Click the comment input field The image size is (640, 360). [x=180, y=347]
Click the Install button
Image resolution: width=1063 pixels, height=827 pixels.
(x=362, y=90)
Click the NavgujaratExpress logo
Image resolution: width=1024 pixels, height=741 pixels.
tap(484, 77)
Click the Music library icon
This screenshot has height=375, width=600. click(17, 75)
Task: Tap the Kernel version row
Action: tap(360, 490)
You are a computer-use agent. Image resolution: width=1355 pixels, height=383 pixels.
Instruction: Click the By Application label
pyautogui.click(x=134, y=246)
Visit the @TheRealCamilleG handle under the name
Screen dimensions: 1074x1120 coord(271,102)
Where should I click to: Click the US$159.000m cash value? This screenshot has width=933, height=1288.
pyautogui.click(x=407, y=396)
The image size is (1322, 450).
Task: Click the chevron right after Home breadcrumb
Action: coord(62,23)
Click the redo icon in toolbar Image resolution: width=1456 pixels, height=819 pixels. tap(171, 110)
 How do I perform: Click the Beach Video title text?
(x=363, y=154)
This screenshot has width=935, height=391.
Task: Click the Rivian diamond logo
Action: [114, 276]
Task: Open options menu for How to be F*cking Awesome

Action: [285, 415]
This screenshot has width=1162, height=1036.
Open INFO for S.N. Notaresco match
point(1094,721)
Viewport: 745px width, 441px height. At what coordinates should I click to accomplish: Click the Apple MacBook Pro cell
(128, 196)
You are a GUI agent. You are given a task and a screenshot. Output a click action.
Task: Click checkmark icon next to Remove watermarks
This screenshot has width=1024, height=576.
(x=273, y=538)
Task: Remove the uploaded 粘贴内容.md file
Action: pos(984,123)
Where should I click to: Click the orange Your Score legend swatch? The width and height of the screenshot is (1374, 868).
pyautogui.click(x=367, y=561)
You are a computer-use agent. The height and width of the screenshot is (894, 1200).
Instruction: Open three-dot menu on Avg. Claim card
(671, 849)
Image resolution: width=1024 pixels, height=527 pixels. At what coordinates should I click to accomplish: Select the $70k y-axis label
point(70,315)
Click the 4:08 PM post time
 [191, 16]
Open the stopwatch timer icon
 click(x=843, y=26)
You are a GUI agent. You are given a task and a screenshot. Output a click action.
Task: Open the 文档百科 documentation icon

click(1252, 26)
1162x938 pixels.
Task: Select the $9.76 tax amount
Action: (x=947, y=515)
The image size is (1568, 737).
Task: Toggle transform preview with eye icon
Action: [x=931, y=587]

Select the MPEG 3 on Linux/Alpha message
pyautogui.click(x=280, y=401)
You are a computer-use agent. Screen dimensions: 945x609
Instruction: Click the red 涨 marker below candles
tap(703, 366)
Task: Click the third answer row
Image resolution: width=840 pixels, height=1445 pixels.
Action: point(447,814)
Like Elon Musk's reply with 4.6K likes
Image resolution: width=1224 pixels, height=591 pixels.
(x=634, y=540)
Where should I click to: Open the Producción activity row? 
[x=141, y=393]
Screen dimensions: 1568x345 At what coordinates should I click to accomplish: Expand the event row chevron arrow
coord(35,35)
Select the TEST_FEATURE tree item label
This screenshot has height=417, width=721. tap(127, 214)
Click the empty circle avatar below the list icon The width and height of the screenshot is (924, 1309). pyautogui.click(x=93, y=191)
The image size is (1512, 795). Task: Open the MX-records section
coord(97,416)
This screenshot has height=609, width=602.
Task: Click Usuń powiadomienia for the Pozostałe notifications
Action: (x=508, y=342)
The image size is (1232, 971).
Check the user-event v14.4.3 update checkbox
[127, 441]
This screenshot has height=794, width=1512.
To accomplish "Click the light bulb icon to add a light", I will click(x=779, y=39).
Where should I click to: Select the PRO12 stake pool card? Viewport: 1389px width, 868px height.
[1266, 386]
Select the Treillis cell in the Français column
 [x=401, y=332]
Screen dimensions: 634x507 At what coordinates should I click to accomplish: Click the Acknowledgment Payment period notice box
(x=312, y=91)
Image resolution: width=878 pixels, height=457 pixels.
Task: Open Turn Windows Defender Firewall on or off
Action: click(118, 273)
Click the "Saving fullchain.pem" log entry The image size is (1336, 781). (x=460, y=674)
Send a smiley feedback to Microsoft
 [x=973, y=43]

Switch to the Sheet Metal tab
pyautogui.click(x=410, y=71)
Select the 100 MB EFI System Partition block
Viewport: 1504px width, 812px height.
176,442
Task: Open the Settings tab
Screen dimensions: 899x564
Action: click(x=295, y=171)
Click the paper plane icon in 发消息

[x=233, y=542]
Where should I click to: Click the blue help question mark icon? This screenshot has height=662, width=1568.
---*---
Copy the data word for word, from the line containing "Task: Open the Settings tab" through the final line of the data, inclusive.

### Correct response
Task: Open the Settings tab
Screen dimensions: 899x564
Action: click(x=295, y=171)
Click the paper plane icon in 发消息

[x=233, y=542]
Where should I click to: Click the blue help question mark icon? This screenshot has height=662, width=1568.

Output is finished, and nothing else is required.